DATA SUPPLIED: Begin
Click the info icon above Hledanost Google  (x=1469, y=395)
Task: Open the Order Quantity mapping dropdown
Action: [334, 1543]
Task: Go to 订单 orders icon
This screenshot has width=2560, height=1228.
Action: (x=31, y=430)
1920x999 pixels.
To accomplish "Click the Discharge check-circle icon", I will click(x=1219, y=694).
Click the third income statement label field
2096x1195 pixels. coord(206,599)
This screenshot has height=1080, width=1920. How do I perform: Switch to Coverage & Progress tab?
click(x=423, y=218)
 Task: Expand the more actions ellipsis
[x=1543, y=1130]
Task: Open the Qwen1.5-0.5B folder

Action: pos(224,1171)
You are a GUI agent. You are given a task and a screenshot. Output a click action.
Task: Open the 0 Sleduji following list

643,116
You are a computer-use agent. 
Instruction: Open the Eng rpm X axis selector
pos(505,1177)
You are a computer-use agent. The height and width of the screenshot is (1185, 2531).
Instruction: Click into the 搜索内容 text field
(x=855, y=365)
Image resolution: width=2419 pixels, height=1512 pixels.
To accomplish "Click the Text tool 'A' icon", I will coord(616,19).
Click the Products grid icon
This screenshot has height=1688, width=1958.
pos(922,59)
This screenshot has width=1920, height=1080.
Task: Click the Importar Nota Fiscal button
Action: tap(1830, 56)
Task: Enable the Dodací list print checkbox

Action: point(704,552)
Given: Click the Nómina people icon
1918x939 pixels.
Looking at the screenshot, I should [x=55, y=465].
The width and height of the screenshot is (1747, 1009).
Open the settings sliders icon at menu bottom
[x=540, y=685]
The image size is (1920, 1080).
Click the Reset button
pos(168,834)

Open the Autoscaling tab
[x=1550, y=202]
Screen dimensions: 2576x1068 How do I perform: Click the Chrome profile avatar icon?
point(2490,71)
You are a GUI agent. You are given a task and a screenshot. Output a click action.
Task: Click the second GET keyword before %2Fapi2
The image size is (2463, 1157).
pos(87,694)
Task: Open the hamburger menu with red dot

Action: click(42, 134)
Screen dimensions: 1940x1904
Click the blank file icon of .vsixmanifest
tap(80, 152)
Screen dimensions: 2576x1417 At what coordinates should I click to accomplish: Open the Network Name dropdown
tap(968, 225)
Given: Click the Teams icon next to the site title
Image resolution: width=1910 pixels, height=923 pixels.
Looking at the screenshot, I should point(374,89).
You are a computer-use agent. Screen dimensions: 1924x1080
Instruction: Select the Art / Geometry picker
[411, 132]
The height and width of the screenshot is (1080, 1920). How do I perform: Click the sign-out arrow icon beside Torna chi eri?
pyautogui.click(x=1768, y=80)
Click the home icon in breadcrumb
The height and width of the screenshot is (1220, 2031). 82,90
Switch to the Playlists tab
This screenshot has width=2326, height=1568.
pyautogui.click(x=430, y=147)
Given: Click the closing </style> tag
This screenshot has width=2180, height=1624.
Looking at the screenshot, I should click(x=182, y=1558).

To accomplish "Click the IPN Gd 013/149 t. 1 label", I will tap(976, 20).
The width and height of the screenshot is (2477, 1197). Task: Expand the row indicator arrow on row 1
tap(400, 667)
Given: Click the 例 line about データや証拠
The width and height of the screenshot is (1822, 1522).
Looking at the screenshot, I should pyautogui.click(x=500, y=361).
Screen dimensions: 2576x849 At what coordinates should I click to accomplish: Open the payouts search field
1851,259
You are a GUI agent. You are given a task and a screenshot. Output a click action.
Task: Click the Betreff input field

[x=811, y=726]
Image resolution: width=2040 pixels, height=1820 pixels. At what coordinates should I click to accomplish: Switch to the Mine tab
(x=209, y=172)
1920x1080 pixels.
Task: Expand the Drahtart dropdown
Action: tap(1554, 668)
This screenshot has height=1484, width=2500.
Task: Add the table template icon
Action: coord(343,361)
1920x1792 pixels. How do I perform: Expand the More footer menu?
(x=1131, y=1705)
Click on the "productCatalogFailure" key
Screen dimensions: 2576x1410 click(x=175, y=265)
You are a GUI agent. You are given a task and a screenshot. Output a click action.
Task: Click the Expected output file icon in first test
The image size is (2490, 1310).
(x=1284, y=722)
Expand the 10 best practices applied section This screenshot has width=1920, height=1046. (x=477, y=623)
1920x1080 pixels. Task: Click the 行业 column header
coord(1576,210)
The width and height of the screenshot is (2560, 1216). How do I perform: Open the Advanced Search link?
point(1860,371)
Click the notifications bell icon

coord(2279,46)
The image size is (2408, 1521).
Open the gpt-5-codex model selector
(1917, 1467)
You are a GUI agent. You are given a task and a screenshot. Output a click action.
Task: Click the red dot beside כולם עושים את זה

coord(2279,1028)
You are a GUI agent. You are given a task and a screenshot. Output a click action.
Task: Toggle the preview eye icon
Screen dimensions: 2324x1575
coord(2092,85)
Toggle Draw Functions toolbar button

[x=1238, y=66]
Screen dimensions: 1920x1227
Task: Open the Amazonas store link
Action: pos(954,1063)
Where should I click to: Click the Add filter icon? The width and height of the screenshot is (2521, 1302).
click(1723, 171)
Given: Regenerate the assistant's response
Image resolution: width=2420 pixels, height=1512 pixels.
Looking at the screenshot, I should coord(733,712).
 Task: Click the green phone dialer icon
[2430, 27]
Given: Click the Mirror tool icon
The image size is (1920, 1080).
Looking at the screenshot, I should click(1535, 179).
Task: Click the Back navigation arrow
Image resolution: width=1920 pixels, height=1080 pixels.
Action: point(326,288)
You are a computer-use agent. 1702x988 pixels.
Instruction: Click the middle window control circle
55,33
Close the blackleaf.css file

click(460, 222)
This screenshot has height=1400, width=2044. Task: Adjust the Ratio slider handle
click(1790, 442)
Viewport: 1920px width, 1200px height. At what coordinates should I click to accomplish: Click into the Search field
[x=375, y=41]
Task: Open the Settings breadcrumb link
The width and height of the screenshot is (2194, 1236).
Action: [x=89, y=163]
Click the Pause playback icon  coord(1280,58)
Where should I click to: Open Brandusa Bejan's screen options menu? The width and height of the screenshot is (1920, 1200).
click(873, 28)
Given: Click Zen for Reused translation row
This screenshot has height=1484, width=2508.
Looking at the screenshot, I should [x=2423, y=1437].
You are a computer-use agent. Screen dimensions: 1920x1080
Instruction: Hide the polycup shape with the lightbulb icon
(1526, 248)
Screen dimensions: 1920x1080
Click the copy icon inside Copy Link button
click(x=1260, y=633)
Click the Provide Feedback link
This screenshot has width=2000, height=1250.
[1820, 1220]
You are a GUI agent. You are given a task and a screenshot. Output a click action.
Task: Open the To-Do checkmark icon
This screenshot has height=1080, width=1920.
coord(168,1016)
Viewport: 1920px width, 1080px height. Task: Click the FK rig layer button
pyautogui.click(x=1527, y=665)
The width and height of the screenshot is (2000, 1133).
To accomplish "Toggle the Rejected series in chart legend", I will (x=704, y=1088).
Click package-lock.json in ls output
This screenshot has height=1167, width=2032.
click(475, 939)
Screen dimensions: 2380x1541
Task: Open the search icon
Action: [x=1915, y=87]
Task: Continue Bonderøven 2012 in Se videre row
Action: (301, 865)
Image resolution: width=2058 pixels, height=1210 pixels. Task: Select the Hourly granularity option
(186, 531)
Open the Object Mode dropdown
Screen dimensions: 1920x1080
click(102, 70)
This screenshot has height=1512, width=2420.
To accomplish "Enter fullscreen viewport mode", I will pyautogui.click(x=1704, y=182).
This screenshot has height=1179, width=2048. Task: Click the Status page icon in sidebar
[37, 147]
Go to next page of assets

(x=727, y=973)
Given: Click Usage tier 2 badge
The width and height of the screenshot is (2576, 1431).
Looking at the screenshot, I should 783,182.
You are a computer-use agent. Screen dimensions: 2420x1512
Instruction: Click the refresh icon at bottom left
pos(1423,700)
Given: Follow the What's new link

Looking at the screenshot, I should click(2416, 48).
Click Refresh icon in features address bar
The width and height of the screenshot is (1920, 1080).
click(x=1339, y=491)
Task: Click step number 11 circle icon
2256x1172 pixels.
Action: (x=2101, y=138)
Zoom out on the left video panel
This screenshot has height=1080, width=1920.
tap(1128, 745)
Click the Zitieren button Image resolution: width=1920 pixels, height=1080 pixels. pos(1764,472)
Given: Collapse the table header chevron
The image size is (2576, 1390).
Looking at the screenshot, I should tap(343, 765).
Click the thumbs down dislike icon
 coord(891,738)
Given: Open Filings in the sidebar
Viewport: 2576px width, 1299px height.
DATA SUPPLIED: End
YOUR INSTRUCTIONS =>
Taking the line with "You are a computer-use agent. Screen dimensions: 1920x1080" as the first and the line with "Task: Open the To-Do checkmark icon" as the last, retype that stretch of the data above exactly, with no other lines.

TASK ANSWER =>
You are a computer-use agent. Screen dimensions: 1920x1080
Instruction: Hide the polycup shape with the lightbulb icon
(1526, 248)
Screen dimensions: 1920x1080
Click the copy icon inside Copy Link button
click(x=1260, y=633)
Click the Provide Feedback link
This screenshot has width=2000, height=1250.
[1820, 1220]
You are a GUI agent. You are given a task and a screenshot. Output a click action.
Task: Open the To-Do checkmark icon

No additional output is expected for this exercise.